I have a blue topaz metallic touch up pen that im giving away. It was only used maybe a few times. Still plenty of paint left in it. The first one to call it, wins the prize. Message me your name and address if you want it and you live in the U.S. Thanks guys


----------



## NYCruze2012 (Jan 16, 2012)

Dibs!

Sent from my last surviving brain cell


----------



## chevycruze2012 (Nov 13, 2012)

NYCruze2012 said:


> Dibs!
> 
> Sent from my last surviving brain cell


PM me your address. Ill get it out monday AM=]


----------



## brian v (Dec 25, 2011)

Just mail it to his last surviving brain cell @ NYCRUZE2912 Brewster NY .
Oops 2012 !


----------



## NYCruze2012 (Jan 16, 2012)

Hey thank you so much! Sent you a PM

Sent from my last surviving brain cell


----------



## NYCruze2012 (Jan 16, 2012)

brian v said:


> Just mail it to his last surviving brain cell @ NYCRUZE2912 Brewster NY .
> Oops 2012 !


Brian you're not too far off there. There are days in my life thst it actually sometimes comes down to that.

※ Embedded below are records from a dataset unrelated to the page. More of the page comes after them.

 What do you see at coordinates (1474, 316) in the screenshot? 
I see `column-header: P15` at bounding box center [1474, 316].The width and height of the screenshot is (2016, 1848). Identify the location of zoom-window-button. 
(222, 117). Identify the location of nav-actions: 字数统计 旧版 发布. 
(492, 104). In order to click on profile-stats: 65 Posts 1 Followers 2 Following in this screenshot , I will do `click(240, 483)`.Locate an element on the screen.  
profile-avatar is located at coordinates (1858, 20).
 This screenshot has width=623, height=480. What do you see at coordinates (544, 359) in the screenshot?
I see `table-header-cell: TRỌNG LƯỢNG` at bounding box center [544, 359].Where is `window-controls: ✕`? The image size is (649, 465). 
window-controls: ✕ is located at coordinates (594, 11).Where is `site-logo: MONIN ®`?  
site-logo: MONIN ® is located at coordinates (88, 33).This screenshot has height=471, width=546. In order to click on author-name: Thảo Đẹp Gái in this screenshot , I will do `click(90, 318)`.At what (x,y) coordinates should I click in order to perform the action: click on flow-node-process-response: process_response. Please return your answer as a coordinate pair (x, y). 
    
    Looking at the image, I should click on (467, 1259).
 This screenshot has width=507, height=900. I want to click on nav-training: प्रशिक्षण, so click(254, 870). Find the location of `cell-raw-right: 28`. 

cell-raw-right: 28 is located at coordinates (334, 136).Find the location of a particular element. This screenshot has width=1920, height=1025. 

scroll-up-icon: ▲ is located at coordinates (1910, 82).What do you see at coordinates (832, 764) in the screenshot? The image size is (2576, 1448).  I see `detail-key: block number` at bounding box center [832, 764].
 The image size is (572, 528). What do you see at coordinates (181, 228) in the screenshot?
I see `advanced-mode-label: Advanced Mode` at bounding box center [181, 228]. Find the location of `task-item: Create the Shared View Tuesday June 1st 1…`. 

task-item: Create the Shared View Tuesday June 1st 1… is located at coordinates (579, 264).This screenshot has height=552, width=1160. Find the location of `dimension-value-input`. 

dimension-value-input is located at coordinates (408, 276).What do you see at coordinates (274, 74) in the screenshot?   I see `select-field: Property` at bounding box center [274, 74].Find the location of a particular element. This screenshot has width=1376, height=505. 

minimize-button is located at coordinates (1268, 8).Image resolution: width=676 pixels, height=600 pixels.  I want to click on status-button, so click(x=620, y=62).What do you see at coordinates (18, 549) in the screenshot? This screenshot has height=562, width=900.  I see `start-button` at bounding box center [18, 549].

Sent from my last surviving brain cell


----------



## BigMoe (Aug 19, 2013)

Sad I missed this. Someone scratched my car within the first 24 hours of having it lol

Sent from AutoGuide.com App


----------



## chevycruze2012 (Nov 13, 2012)

BigMoe said:


> Sad I missed this. Someone scratched my car within the first 24 hours of having it lol
> 
> Sent from AutoGuide.com App


I might have another one that I can give ya. I think I bought two. One I found easily. I put them away after I bought my other cruze that is different color. Let me see what I can dig up.


----------